/---

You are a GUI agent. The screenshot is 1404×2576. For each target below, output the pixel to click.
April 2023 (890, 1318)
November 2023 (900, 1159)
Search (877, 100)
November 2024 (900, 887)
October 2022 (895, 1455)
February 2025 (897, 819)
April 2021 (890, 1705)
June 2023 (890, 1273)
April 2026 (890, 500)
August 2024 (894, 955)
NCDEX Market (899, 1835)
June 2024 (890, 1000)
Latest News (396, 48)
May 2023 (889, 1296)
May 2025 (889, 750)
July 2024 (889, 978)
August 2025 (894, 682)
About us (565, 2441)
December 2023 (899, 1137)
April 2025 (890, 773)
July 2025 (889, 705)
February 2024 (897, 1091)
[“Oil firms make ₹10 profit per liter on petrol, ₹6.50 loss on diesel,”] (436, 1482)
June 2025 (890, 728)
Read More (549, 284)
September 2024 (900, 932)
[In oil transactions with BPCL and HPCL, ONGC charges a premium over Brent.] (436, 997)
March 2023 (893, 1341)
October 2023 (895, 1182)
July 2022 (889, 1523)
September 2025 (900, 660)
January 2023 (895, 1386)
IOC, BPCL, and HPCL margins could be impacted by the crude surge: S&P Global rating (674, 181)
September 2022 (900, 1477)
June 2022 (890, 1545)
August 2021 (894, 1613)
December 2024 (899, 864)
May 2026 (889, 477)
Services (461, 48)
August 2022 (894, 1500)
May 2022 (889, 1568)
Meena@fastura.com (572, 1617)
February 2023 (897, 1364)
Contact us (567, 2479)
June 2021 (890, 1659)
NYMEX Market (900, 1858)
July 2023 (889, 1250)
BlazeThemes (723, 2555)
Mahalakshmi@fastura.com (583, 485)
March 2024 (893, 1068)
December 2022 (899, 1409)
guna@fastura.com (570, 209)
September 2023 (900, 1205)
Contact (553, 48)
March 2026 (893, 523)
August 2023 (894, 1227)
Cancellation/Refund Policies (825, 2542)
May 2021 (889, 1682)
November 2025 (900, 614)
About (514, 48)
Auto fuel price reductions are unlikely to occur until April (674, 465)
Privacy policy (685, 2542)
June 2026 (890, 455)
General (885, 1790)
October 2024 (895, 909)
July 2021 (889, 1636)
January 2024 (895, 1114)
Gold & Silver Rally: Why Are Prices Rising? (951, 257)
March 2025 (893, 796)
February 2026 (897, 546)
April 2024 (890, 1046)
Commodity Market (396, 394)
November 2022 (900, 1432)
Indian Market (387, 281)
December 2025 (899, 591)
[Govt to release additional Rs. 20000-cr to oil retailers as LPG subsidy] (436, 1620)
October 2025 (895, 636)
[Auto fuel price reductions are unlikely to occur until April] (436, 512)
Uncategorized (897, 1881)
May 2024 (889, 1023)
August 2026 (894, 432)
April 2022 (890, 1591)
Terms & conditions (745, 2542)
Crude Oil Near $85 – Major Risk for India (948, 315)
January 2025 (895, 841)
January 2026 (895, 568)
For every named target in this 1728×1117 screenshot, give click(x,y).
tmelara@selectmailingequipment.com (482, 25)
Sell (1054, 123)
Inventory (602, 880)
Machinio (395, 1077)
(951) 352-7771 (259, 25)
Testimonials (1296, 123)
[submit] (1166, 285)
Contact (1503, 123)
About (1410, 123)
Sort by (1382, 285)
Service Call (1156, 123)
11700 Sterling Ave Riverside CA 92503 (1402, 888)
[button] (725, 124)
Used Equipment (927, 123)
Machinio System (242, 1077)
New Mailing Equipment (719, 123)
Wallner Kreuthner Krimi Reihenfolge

\---

Output the line bearing "Sort by (1382, 285)" along with all the lines after it through the end of the entries, exactly, and no other lines.

Sort by (1382, 285)
Service Call (1156, 123)
11700 Sterling Ave Riverside CA 92503 (1402, 888)
[button] (725, 124)
Used Equipment (927, 123)
Machinio System (242, 1077)
New Mailing Equipment (719, 123)
Wallner Kreuthner Krimi Reihenfolge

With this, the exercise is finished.